WEST ENERGY LTD. Announces 2007 Fourth Quarter and Yearend Operating and Financial Results


    CALGARY, March 24 /CNW/ - West Energy Ltd. ("West" or the "Company")
(TSX: "WTL") provides a summary of the corporate results for the fourth
quarter and year ended December 31, 2007. A detailed review of the Company's
results is contained in the Annual Information Form (AIF), Consolidated
Financial Statements and Management Discussion and Analysis (MD&A) which will
be filed on SEDAR at www.sedar.com on or before March 31, 2008.
    West Energy Ltd. was created in 2003 to capture and develop high impact
exploration opportunities in western Canada. The Company has now secured
significant positions in three of today's largest conventional oil and gas
plays in western Canada: Pembina Nisku light oil, Puskwaskau Beaverhill Lake
light oil and in the Montney gas fairway.
    In 2007, West achieved the following:

    -   Increased and stabilized production and reached an exit rate of
        5,760 BOE/D a 122 percent increase over 2006.
    -   Daily production for the fourth quarter averaged 4,962 BOEPD
        (4,063 BOPD light oil and 5,397 MCFD of sales gas) a 78% increase
        over 2006.
    -   Worked diligently to resolve competitive, regulatory and operational
        issues in West's Nisku pools.
    -   Constructed the Crossfire battery and related infrastructure and
        commenced production in October
    -   Drilled a successful step out well at Crossfire 11-3-50-6W5 to
        confirm the size of the Nisku OOO pool discovered previously by the
        well 13-2-50-6W5.
    -   Drilled a successful oil well at Crossfire 11-12-51-5W5 which
        significantly extended the known Nisku fairway to the northeast.
    -   Issued 14.6 million shares for net proceeds of $65.6 million to
        eliminate debt and to finance additional exploration and development
    -   Advanced its major exploration initiatives by acquiring:
        -   117 square miles of 3D seismic, 150 miles of 2D seismic and
            23,520 gross acres (net 15,600 acres) in the Puskwaskau area.
        -   80 square miles of 3D seismic and an additional 7,360 gross acres
            (net 4,400 acres) acres of lands in the Crossfire area.
        -   a large land base in the Montney play of northeast British
            Columbia where it drilled its first well.

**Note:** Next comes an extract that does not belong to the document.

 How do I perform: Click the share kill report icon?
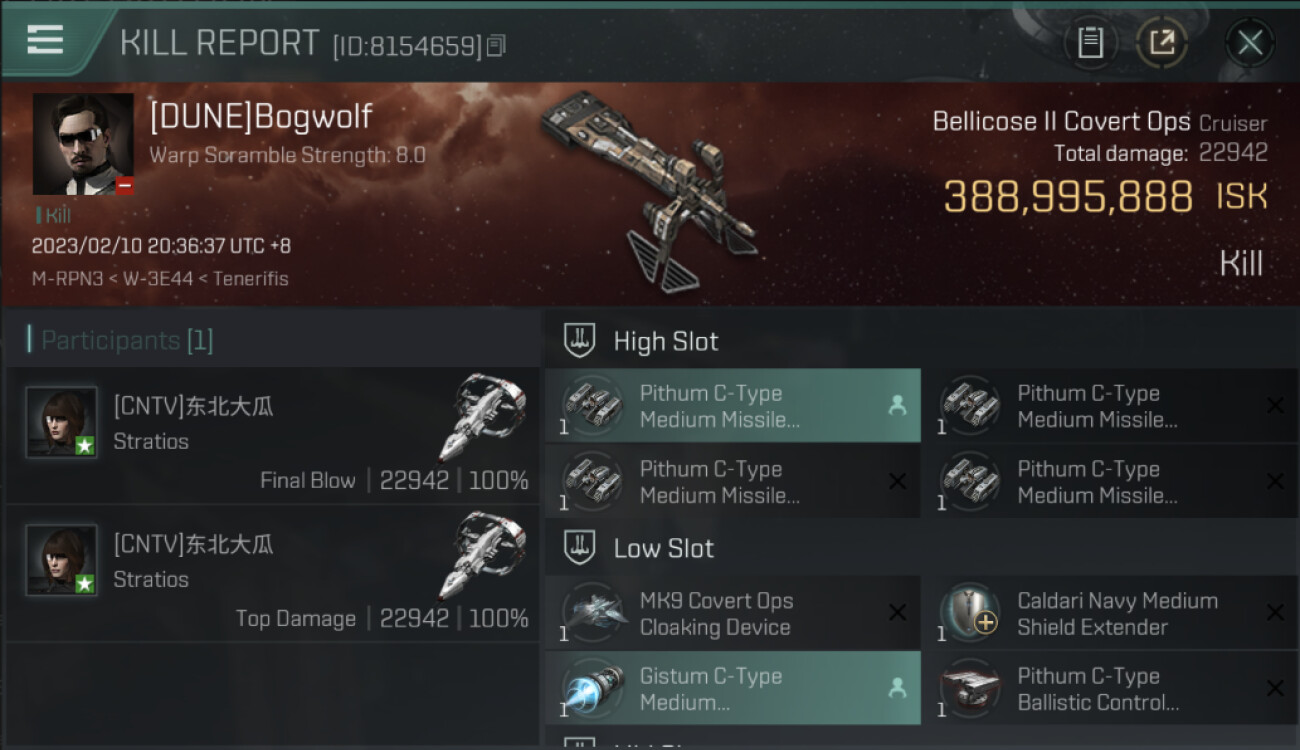tap(1162, 43)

    West continued its commitment to the Pembina Nisku fairway with a capital
expenditure program of $54.3 million and acquired land, seismic, drilled eight
wells (net 6.6 wells) and constructed facilities. The majority of Nisku
expenditure was in the Crossfire area. The evaluation of 3D seismic data by
West's exploration team has been instrumental in our ability to discover new
hydrocarbon pools in the Pembina Nisku fairway. The Company now has over
20 undrilled Nisku prospects. Initial drilling results in West's new
exploration area at Puskwaskau did not result in a new Beaverhill Lake oil
pool. Uphole gas potential in the wells is very encouraging and further work
will better define the Beaverhill Lake oil prospects.
    During 2007, West was confronted with a number of industry issues which
negatively impact the operations of the Company. These include:

    -   An announcement by the Alberta government of a proposed new royalty
        framework to take effect on January 1, 2009 which potentially doubles
        the royalty burden on West's high productivity light oil wells.
    -   Significant regulatory delays in obtaining drilling licenses in the
        Crossfire area resulting in six planned 2007 wells not being drilled.
    -   Loss of access to $30 million of funds invested in the Asset Backed
        Commercial Paper market which collapsed in August.

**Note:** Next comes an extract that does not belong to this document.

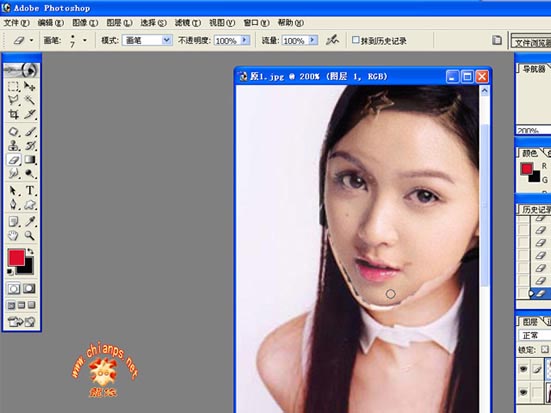Select the Crop tool

click(13, 114)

    West recorded a net loss of $23.0 million ($0.32 per share) for the year
ended December 31, 2007, compared to net income of $6.2 million ($0.10 per
share) for the year ended December 31, 2006. The loss is primarily
attributable to the write-off of goodwill of $14.7 million and a write-down of
Asset Backed Commercial Paper held by West of $8.0 million. Funds from
operations for 2007 were $47.0 million ($0.65 per share) versus $35.2 million
($0.58 per share) for 2006. Cash flow from operating activities, as determined
in accordance with GAAP, was $45.4 million ($0.63 per share) for 2007 and
$29.4 million ($0.49 per share) for 2006.
    In the fourth quarter of 2007, West recorded a loss of $17.4 million
($0.22 per share) compared to a loss of $6,000 ($0.00 per share) for the
corresponding period in 2006. For the three months ended December 31, 2007,
funds from operations were $21.1 million ($0.27 per share) and for the fourth
quarter of 2006 were $6.1 million ($0.10 per share). Cash flow from operating
activities, as determined in accordance with GAAP, was $19.7 million ($0.25
per share) for 2007 and $5.1 million ($0.08 per share) for 2006.
    Cash generated after all cash expenses including General & Administration
and Interest for the year ended December 31, 2007 were significantly higher in
dollar terms at $47.7 million than the prior period of $35.3 million. The
reason for the improved result was due to higher volumes and higher commodity
prices coupled with lower operating costs. Corporate netbacks (operating
netbacks less general and administrative and interest expense) averaged
$36.88 per Boe in 2007 compared to $33.62 per Boe for 2006. Cash generated
after all cash expenses were significantly higher in the fourth quarter of
2007 with a result of $21.8 million for the three months ended December 31,
2007 compared to $6.1 million in the comparable period in 2006. This was due
to the significantly higher level and upward trend of commodity prices in the
latter months of 2007 compared to a lower level and downward trend in the same
period in 2006.

    Operating and Financial Highlights

                                   Three months ended          Year ended
                                      December 31,            December 31,
                                    2007        2006        2007        2006
                                (unaudited) (unaudited)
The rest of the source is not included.